[Items from a data source]
= = = = =

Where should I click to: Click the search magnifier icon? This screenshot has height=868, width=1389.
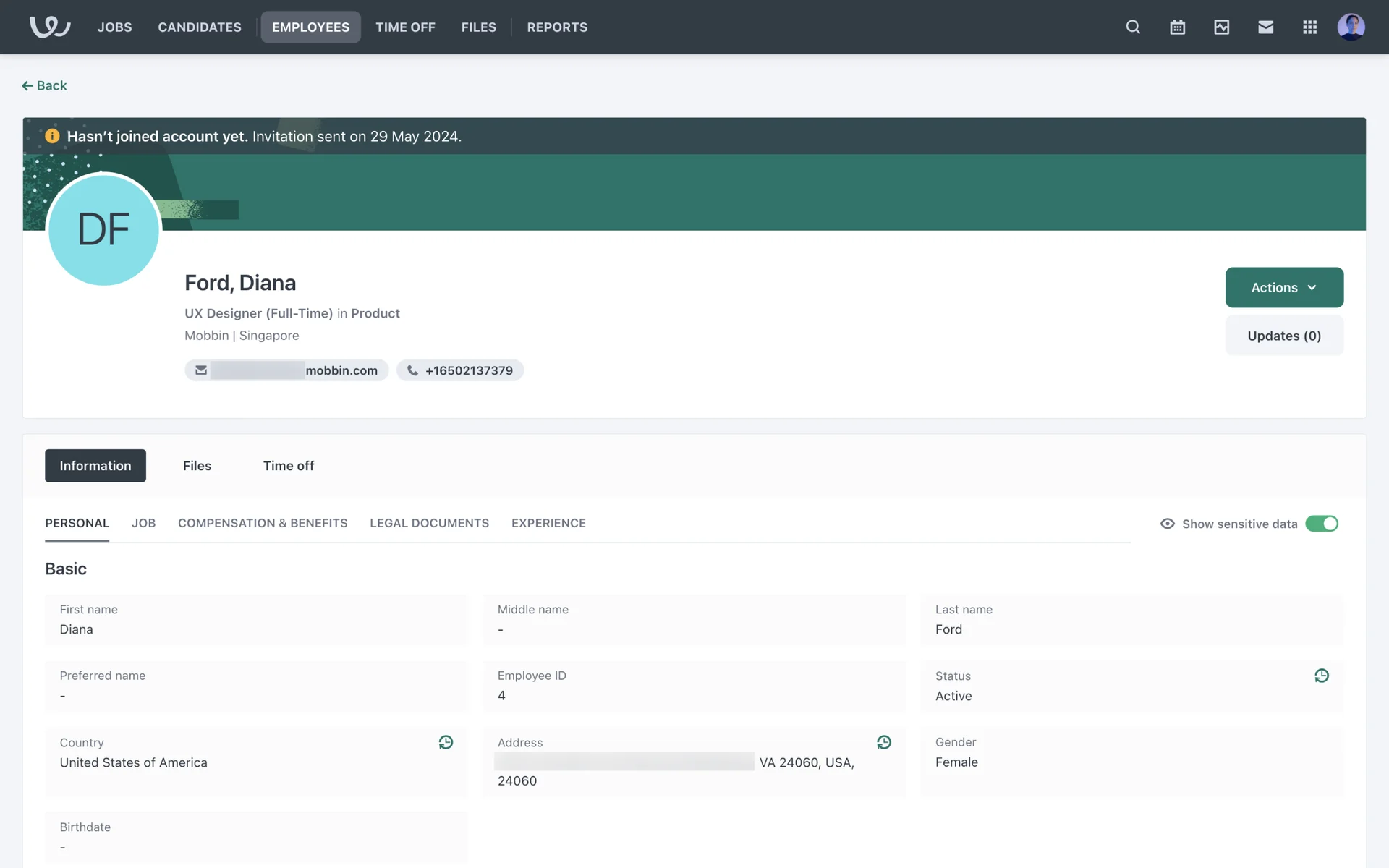(1133, 27)
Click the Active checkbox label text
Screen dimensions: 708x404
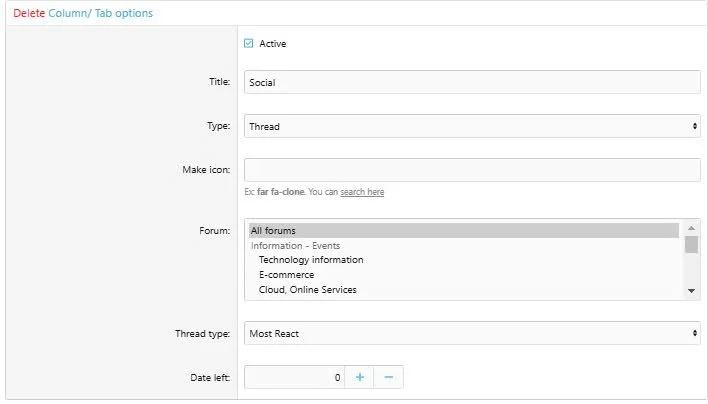(x=273, y=43)
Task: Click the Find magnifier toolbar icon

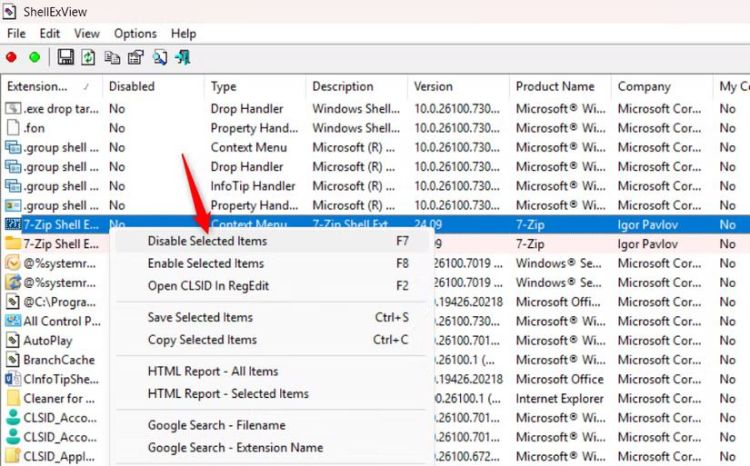Action: [x=159, y=58]
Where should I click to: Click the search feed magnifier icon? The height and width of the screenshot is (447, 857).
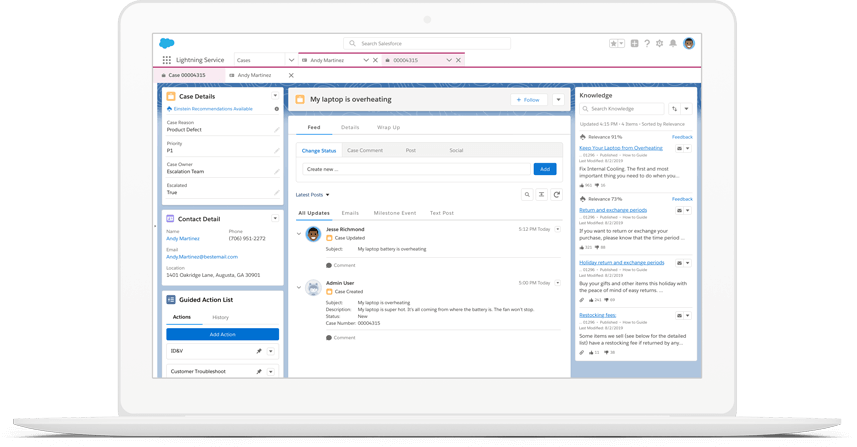(527, 195)
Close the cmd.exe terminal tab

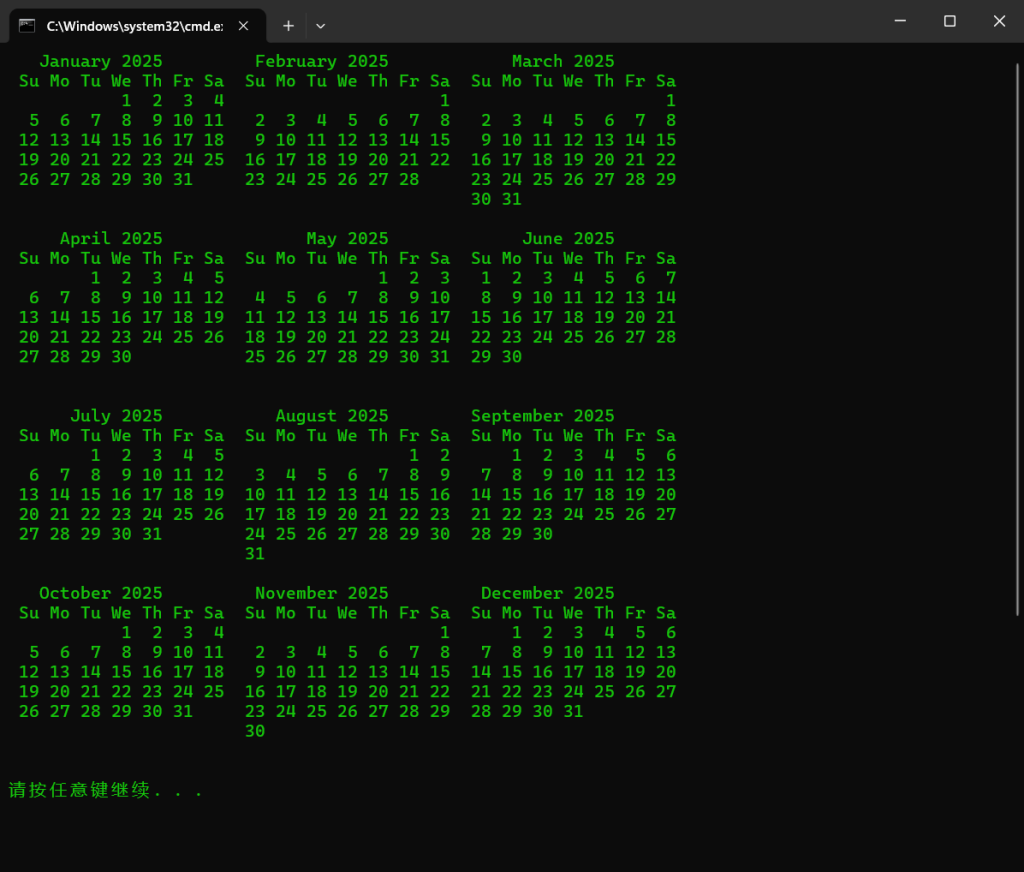point(243,25)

= = = = =

WORK INSTRUCTIONS ::
Starting at the line that contains "Task: Click the Find magnifier toolbar icon" and ending at the last line of the entries, write all of those lines out again, requests included, offsetting every coordinate in the answers by 102. Leave the pictures out.

RIGHT ANSWER ::
Task: Click the Find magnifier toolbar icon

Action: [x=261, y=160]
Where should I click to: Click the search feed magnifier icon? The height and width of the screenshot is (447, 857).
(629, 297)
Close the cmd.exe terminal tab

point(345,127)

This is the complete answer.